-- Records for this exercise --

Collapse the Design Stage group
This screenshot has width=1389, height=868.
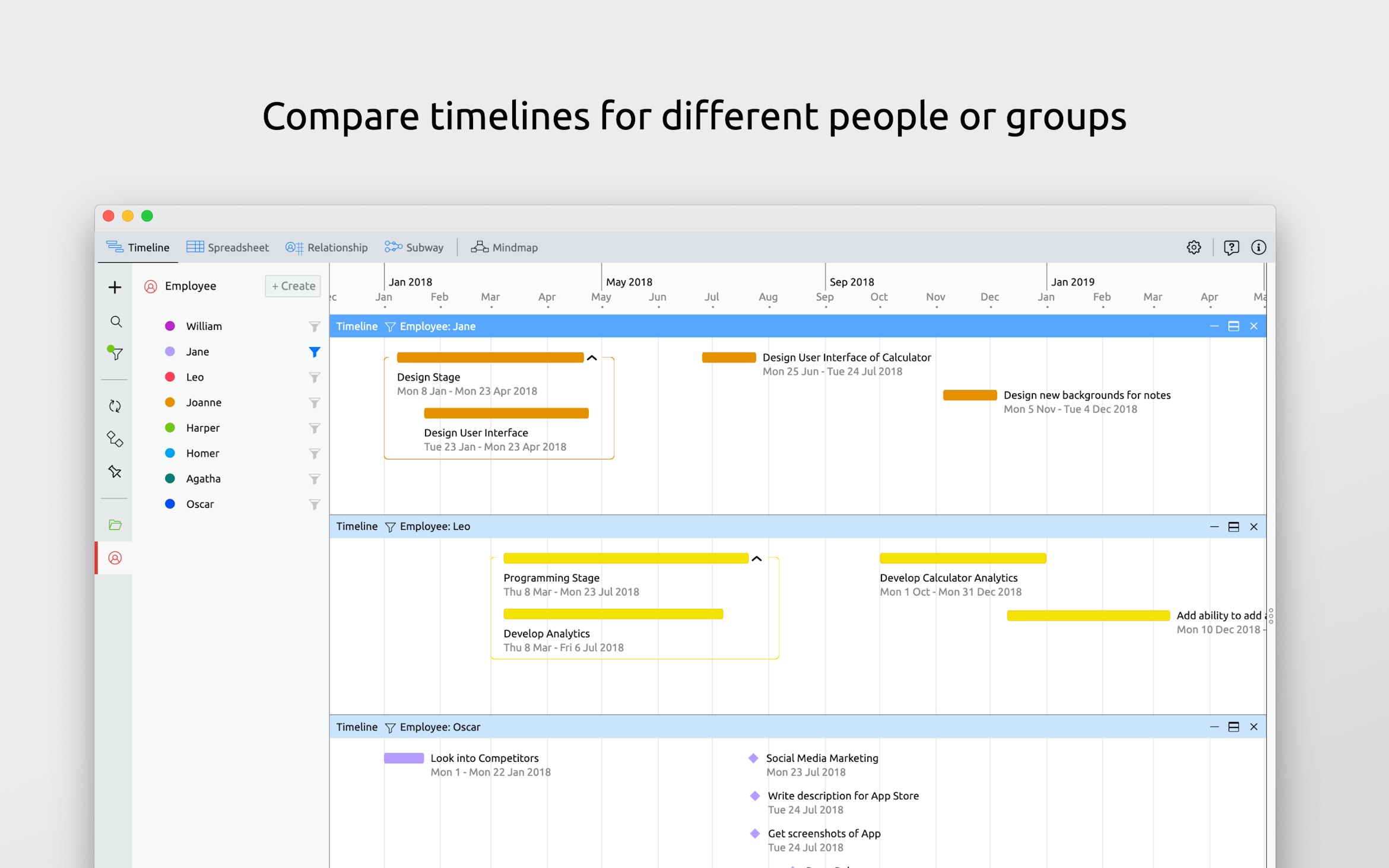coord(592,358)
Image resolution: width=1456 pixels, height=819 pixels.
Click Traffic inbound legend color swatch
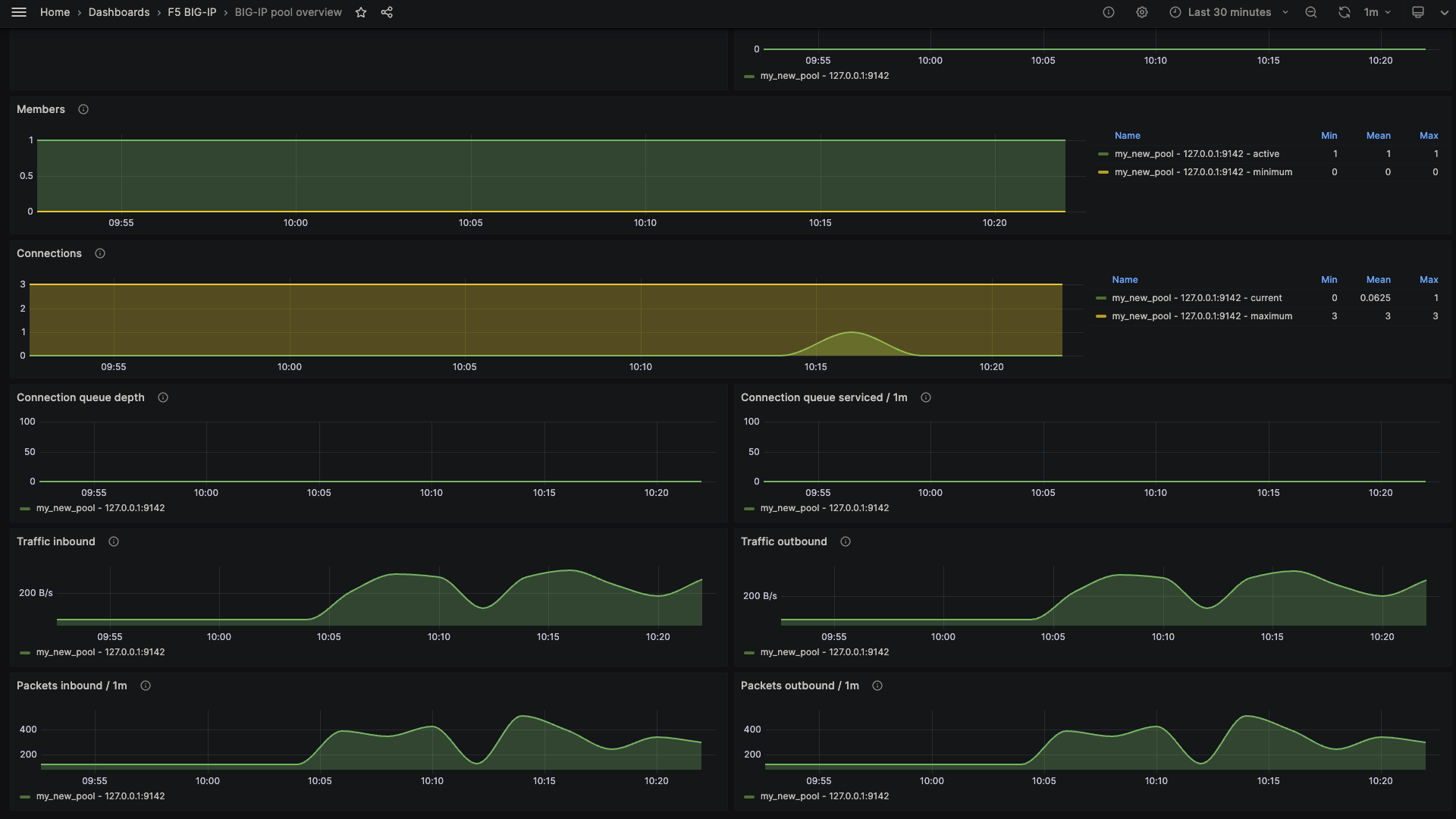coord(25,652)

-- Task requirements --
Repeat every entry above exactly; images stay out of the copy.

-- Task answer --
Collapse the Design Stage group
This screenshot has width=1389, height=868.
coord(592,358)
Image resolution: width=1456 pixels, height=819 pixels.
Click Traffic inbound legend color swatch
coord(25,652)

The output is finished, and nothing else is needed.